[Collected data]
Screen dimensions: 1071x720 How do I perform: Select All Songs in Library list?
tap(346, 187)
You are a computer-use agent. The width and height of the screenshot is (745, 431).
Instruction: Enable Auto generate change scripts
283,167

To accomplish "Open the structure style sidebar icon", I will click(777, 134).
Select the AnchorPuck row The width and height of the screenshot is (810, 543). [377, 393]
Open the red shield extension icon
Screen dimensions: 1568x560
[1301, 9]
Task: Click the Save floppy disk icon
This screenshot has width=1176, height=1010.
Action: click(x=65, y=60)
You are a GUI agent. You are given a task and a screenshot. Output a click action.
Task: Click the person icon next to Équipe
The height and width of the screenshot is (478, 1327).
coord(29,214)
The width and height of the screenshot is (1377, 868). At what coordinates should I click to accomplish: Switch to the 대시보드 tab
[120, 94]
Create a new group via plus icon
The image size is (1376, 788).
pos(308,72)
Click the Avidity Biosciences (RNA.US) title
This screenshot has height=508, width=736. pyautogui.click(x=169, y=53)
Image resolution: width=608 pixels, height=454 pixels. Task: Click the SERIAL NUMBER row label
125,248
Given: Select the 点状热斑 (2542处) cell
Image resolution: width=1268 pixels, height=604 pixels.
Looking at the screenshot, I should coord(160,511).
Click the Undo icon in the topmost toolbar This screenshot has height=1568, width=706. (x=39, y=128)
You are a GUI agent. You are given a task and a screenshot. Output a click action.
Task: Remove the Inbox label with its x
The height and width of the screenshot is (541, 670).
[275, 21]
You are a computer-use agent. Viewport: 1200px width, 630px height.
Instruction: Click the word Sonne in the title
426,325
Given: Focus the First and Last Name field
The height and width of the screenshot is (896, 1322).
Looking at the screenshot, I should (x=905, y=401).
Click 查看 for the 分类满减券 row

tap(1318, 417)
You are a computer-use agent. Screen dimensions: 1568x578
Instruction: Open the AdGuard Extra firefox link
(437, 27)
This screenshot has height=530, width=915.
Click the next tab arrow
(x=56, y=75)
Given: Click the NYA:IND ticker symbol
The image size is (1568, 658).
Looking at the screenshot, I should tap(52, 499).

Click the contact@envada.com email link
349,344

**Exercise goal:**
The answer must consist of each line in the entries above that includes "computer".

**Output:**
You are a computer-use agent. The width and height of the screenshot is (745, 431).
You are a computer-use agent. Viewport: 1200px width, 630px height.
You are a computer-use agent. Screen dimensions: 1568x578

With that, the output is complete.